Хамахер, отчаянно жестикулируя, пытался утопить французов в бурных водах красноречия.
— Гнет чужеземцев преодолеете не вы, зараженные язвой века, а великий, ведомый королем, нетронутый народ, — кончил он, простирая руки к Эммхен, появившейся в дверях с неизменным подносом.
Мировоззрением своим многоречивый учитель был обязан Геттингенскому университету, где учился в середине двадцатых годов. С тех пор многое изменилось в Германии, — созрели и дошли до Трира новые идеи. Но Хамахер был непоколебим и упорен, как и надлежало древнему германцу: он никогда не имел обыкновения пересматривать то, что не без труда усвоила его узкая голова, закапчивающаяся тевтонским чубом.
Покуда Хамахер ораторствовал, юстиции советник Маркс, опустошая граненый графин, не переставал посмеиваться в бороду.
После Хамахера заговорил, не поднимаясь с места, заезжий гость — адвокат из Франкфурта. Он пытался возражать учителю, доказывая, что национальные идеи отныне сталкиваются уже не с французским гнетом, а с прусским деспотизмом. Как бы случайно оброненное слово «конституция» прозвучало в притихшем зале выстрелом.
Шахматисты, пробудившись, покинули столы и сгрудились в дверях, Предусмотрительная Эммхен закрыла окна, хотя улица была безнадежно пуста. Генрих Маркс приподнялся, перестал щуриться.

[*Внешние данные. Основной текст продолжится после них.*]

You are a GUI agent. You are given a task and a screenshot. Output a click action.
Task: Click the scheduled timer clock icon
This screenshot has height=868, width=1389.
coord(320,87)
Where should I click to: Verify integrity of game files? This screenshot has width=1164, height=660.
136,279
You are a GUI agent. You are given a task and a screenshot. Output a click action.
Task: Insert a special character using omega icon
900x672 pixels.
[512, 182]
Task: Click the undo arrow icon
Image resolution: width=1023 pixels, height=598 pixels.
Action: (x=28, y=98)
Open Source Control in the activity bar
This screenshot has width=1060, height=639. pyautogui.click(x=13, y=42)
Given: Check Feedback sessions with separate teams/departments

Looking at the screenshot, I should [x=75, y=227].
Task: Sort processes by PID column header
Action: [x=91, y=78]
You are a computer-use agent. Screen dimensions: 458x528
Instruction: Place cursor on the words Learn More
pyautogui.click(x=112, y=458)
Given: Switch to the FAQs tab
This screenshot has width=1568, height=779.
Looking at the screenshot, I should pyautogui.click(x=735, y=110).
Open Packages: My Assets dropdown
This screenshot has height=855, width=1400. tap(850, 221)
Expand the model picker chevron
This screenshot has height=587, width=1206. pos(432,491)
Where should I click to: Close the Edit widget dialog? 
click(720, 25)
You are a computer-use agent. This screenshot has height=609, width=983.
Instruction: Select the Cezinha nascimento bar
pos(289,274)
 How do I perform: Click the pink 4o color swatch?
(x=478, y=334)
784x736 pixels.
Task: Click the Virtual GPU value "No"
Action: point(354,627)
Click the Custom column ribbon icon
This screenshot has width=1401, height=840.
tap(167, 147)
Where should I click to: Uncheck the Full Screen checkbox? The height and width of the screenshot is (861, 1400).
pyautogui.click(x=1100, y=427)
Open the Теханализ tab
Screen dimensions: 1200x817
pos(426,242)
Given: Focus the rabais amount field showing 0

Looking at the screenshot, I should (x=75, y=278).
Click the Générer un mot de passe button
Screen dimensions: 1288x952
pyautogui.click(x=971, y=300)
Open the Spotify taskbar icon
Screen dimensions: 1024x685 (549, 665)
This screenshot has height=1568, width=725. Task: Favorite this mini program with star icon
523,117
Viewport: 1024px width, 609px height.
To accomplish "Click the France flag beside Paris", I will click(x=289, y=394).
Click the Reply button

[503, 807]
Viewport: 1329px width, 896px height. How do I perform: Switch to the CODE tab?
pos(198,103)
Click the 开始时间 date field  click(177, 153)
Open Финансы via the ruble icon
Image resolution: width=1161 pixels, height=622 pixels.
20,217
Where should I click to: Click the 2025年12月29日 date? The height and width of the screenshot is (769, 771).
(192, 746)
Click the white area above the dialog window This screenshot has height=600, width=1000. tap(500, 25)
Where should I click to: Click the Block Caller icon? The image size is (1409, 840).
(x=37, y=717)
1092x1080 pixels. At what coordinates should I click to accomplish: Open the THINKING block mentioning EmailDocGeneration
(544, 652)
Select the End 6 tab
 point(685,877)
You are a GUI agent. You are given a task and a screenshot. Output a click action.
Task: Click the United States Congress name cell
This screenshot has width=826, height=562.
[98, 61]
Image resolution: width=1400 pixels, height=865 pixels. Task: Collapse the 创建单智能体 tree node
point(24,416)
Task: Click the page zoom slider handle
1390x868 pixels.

Франкфуртский адвокат напомнил про обещание короля дать конституцию.
— С тех пор прошло почти двадцать лет, но мы ждем, мы верим, что никто не решится нарушить слово короля.
— Это может сделать сам король, — резким, звонким голосом ответил Генрих Маркс и тяжело закашлялся.
Франкфуртский адвокат подозрительно оглядел зал и поспешил перейти к менее рискованным темам. Обсудили виды на урожай винограда и ожидающиеся гастроли кёльнской оперы.
Король Фридрих-Вильгельм III не только не исполнил клятвы, по подверг жесточайшим репрессиям всех, кто не хотел забыть то, что забыл он сам. Тюрьмы были переполнены, гонения усиливались. Отзвуки Июльской французской революции, лионских восстаний, борьбы за Польшу разъярили прусское правительство, старавшееся подмять под себя все тридцать шесть германских государств.
Мрачный, деспотический прусский король безжалостно преследовал малейшее проявление вольнолюбия.
За разговорами члены «Казино» успевали опустошать множество бутылок и графинов, наполняемых Эммхен в погребе.
Стук бильярдных шаров становился все громче, споры наверху усиливались, языки развязывались. Игроки в вист тихонько напевали песенку мозельских виноделов.
С конца двадцатых годов цены на вино стали падать: для мозельских виноградарей пришли времена жестокой нужды.
Доктор Шлейг, сидящий в центре небольшого кружка друзей, потребовал черного кофе, которым обычно запивал майнский рислинг.
— «Он очутился бы в Рейне»… — подхватил он напев виноделов и вдруг, взглянув на большой календарь с портретом усатого, мутноглазого Фридриха-Вильгельма Прусского, хлопнул себя по лбу: — Двадцать седьмое мая! Вторая годовщина празднества в Гамбахе, когда, идя под черными знаменами, мы пели эту же песню! Я провел лучший день жизни вместе со старым ворчуном Бёрне, Друзья мои, это героическая, вечная в истории Германии дата.
Он замолчал, отдавшись воспоминаниям.
Генрих Маркс, старавшийся оживить свою помертвевшую, полную пепла, трубку, повернулся ближе к Шлейгу, который ему говорил:
— Должен сказать, торжество было проникнуто подлинным либерализмом, добрым радикализмом и, несмотря на близость Рейнской долины с ее романтическими развалинами, замутившими мозги наших поэтов, — безупречным реализмом.
— Не слишком ли много «измов», — сухо вставил Маркс.
— Генрих, вы недоверчивы, как греческий философ, — ответил за Шлейга гимназический учитель древних языков.